Он стал первым Ростово-Суздальским князем; обживал Залесскую Русь. Крепость в устье Трубежа — оборона с запада черноземному суздальскому ополью — названа была им Переяславль Новый тому сто двадцать пять лет назад. Словцо «новый» стало уже отпадать. Переяславль стоял удобно: на кратчайшем пути между средней Волгой и ее верховьем — через Оку, Клязьму, Нерль Клязьминскую, Трубеж, Клещино озеро, реку Вексу, Сомино озеро и Нерль Волжскую: «путь от булгар в Новгород». В старину возили от булгар белый тесаный камень: Юрий Долгорукий любил ставить из него палаты и храмы. Переяславский Спас со свинцовой крышей, мощным барабаном и шлемовидным куполом дал образец всем будущим владимирским церквам. Каждая из них была наряднее, затейливее другой. Пока дядя Святослав Всеволодич не возвел у себя в Юрьеве-Польском и вовсе чудо: сплошь покрытый резьбою собор Георгия Победоносца, покровителя Руси, соименника Юрию Долгорукому (Юрий и Георгий произносились одинаково — Гьюрги).
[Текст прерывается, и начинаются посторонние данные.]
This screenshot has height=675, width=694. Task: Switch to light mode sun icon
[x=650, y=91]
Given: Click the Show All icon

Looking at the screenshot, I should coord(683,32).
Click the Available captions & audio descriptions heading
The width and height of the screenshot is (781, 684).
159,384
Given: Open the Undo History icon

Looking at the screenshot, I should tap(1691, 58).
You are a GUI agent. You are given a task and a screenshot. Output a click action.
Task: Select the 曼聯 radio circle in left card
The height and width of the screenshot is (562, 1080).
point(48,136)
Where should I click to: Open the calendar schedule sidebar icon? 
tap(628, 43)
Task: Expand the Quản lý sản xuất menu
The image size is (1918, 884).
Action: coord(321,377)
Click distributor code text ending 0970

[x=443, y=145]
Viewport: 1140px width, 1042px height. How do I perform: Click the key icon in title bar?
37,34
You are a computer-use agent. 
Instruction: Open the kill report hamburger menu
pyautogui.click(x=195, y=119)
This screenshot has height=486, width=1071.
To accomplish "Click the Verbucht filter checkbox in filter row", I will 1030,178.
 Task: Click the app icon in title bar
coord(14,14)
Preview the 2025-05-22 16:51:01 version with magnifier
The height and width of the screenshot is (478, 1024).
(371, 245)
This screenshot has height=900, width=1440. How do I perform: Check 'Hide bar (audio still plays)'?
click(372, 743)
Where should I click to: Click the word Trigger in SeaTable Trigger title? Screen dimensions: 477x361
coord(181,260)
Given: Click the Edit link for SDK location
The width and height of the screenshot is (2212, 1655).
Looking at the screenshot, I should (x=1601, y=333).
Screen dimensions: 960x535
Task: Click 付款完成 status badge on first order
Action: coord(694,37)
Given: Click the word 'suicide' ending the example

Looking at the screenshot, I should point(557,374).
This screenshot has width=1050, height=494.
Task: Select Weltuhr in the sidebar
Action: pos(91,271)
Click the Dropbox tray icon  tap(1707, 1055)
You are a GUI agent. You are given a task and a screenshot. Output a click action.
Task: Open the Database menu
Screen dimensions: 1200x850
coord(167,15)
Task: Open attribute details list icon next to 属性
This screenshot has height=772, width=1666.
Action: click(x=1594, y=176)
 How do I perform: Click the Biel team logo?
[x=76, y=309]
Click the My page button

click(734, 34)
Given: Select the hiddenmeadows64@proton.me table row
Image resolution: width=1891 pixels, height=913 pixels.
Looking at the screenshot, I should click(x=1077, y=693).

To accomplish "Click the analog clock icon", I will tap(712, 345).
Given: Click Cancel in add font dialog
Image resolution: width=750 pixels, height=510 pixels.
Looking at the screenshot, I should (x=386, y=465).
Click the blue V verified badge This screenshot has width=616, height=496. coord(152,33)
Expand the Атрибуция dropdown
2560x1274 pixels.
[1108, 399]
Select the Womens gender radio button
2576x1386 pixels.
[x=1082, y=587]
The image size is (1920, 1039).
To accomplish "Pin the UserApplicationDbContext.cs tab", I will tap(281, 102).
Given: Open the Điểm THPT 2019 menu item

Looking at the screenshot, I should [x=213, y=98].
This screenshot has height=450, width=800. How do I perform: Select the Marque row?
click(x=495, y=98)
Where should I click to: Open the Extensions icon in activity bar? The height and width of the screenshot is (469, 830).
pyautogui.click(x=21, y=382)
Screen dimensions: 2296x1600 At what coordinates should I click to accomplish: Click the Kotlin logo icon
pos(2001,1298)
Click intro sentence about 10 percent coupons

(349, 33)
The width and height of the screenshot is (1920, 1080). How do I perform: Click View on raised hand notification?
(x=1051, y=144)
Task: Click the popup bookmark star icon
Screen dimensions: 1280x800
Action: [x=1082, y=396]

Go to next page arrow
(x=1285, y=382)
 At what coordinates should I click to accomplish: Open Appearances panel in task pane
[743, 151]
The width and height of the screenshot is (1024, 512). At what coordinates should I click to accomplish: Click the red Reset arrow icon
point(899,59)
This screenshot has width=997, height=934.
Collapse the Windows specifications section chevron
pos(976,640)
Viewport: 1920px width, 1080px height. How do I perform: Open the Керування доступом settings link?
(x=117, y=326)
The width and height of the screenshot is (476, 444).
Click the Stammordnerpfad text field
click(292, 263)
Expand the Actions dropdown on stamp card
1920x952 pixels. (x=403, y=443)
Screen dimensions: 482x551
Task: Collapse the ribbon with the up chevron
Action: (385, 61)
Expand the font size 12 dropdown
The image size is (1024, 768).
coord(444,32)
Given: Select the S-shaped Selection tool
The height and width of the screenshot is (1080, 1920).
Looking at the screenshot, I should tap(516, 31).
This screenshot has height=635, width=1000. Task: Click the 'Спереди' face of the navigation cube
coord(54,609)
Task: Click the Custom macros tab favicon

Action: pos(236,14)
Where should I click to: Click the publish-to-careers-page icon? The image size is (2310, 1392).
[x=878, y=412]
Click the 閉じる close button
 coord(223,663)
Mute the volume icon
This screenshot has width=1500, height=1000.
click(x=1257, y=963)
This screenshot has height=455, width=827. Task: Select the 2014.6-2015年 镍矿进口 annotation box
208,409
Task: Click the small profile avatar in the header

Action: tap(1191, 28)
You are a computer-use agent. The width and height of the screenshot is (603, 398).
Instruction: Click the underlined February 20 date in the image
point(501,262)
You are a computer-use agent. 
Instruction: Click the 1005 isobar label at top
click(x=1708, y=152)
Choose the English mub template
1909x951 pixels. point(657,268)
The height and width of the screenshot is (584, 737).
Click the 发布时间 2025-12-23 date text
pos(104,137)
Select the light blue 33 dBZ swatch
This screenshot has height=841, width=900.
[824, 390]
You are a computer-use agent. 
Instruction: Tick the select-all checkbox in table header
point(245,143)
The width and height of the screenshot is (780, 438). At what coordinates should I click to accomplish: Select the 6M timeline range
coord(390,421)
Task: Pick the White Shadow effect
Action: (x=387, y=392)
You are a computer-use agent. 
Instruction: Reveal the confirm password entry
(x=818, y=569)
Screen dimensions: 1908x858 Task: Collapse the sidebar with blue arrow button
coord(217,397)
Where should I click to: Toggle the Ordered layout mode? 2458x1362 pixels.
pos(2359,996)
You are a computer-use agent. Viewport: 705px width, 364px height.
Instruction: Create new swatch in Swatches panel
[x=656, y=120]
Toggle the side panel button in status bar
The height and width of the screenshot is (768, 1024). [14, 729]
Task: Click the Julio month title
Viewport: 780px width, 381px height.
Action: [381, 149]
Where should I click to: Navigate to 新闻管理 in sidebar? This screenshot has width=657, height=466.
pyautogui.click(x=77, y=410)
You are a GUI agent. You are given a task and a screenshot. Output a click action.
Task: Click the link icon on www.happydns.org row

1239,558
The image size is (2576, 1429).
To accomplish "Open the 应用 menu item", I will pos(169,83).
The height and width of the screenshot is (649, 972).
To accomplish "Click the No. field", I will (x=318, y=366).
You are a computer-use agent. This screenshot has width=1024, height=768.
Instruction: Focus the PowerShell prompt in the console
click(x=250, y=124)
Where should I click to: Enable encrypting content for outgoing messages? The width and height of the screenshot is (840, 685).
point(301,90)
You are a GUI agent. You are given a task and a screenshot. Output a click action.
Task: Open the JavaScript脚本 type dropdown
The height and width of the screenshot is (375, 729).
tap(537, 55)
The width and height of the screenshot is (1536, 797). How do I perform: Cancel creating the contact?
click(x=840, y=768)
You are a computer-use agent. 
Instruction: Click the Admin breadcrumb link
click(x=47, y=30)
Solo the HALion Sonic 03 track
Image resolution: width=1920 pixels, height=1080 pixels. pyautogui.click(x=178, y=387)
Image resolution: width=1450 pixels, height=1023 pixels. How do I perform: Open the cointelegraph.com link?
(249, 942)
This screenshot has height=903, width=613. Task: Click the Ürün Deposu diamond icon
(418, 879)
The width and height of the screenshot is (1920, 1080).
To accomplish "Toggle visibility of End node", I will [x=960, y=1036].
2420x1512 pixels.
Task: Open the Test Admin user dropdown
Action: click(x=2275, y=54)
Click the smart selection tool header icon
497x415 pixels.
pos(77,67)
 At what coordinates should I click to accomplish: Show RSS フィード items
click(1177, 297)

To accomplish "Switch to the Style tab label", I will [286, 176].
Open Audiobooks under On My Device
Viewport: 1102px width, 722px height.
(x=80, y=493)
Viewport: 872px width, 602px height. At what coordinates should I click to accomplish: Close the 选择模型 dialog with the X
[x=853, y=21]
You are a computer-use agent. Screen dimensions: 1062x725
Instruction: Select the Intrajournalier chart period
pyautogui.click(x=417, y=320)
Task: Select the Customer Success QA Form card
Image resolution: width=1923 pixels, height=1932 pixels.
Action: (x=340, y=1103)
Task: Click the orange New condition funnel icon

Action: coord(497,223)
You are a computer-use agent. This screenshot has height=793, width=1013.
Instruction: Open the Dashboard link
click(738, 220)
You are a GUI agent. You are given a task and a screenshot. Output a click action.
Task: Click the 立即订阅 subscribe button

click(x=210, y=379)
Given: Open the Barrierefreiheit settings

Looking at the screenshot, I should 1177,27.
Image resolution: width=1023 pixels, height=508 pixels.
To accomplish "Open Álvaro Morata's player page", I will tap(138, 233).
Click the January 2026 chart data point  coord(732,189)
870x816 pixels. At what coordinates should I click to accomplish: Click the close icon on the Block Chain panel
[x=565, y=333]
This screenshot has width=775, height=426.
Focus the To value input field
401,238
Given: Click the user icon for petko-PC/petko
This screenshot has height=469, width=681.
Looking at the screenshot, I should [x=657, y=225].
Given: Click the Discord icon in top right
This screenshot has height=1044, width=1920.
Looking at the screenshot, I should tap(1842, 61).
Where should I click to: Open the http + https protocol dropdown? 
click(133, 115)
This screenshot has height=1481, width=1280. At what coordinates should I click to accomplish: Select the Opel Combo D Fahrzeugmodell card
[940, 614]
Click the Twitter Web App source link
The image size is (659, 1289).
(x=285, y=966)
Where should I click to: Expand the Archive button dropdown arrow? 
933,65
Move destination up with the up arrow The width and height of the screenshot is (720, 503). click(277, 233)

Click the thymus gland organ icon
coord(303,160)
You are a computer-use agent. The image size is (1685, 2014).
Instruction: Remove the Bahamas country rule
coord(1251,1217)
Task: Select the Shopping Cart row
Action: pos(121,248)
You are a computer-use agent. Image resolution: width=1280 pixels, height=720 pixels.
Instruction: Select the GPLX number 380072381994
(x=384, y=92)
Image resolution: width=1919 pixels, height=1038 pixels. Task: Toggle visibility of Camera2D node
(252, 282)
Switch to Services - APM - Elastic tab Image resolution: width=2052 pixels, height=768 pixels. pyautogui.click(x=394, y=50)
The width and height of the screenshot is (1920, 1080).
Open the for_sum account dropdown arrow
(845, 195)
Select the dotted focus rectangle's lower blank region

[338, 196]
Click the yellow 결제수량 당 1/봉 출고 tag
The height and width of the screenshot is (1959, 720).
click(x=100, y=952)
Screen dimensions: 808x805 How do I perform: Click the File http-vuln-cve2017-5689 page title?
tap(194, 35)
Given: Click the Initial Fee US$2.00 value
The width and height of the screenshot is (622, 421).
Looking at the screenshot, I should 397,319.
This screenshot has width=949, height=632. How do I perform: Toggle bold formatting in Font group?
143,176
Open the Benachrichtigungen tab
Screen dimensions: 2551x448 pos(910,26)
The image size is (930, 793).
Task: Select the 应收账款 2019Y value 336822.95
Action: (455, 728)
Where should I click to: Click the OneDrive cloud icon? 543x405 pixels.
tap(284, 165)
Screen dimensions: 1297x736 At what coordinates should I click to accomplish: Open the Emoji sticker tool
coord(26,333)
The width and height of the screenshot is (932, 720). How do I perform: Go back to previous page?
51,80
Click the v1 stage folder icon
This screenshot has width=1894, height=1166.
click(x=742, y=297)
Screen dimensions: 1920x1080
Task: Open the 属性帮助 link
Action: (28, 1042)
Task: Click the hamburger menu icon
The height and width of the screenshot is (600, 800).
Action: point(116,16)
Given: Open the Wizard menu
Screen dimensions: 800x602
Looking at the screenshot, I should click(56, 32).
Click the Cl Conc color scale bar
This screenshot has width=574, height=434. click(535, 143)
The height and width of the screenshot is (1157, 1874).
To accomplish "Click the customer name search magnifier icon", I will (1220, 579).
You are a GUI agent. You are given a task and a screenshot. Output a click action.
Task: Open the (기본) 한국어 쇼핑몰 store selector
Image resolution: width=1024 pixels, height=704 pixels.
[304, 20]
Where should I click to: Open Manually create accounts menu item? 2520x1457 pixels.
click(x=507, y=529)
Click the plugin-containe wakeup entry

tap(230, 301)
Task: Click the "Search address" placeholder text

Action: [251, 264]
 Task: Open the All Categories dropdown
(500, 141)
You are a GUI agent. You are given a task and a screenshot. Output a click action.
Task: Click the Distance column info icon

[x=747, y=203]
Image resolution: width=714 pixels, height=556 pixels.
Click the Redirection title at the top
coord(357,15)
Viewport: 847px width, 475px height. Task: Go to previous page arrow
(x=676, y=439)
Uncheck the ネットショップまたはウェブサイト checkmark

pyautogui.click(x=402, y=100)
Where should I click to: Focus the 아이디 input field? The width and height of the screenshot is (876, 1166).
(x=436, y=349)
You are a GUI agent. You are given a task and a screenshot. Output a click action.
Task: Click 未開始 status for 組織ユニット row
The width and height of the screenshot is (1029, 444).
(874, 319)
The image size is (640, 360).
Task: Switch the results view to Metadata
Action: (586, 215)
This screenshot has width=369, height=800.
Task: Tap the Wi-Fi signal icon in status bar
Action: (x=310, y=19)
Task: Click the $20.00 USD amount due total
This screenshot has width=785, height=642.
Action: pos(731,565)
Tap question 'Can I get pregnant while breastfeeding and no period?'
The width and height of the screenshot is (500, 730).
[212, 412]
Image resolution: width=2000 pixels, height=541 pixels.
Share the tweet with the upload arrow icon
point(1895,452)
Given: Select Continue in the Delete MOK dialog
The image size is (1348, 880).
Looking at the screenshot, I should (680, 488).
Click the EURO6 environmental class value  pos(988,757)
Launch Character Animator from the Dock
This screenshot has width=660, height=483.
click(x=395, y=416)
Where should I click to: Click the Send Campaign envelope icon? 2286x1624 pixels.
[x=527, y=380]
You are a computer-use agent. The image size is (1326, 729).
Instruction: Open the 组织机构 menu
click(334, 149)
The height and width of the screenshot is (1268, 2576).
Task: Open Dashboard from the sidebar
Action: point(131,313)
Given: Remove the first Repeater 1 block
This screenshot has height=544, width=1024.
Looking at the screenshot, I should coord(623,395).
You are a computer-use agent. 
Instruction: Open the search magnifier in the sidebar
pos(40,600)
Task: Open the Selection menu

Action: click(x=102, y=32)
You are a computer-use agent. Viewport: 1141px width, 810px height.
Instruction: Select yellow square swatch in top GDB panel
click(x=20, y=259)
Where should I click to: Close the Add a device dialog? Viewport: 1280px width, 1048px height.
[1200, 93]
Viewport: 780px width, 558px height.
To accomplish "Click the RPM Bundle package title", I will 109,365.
Чтобы надежнее прикрыть богатое хлебное ополье с востока, сын Долгорукого Андрей Боголюбский перенес столицу в крепость Владимир-Залесский. После его гибели братья разделили было княжество пополам, но вскоре Всеволод собрал его под свою руку. Переяславль отныне становился вотчиной старшего сына великого князя.
Русь вобрала в себя уже более двадцати неславянских народов. От немцев ее заслоняли земли подвластной Ижоры, от Швеции и Норвегии (на Руси норвежцы прозывались мурманами) — земли еми, карелы. От набегов Волжской Булгарии — леса и степи черемисов, мордвы, буртасов. Великое княжество обустраивалось, обещая близкий расцвет. Владимирцы известны были как знатные древоделы, плотники; суздальцы славились художествами в ремеслах; переяславцы жили водою: ряпушка — переяславская сельдь, искусно копченная ими на ольховом дыму, украшала княжеские и боярские столы. А ростовские лодейные мастера лучше других выжигали у спиленных дубов и лип сердцевину, либо ловко делали трещину на живом стволе, расширяя ее из года в год для лодок-однодеревок.
Переяславль тесно оброс слободами и посадами. Вокруг валов жили ткачи-хамовники, что поставляли князю небеленый холст, и ткачи-кадаши, выработчики тонких бельевых полотен, шатровые мастера-бараши, квасовары, пивовары, шорники, кузнецы, садовники, хлебопеки. Посадские занимались сбиванием масла, медоварением, плетением лаптей, вялением мяса и копчением рыбы.
Дворцовые рыболовли селились по Трубежу, напротив городской стены. На жердях, воткнутых в береговую почву, сушились сети. Колыхались челны, привязанные к ивам.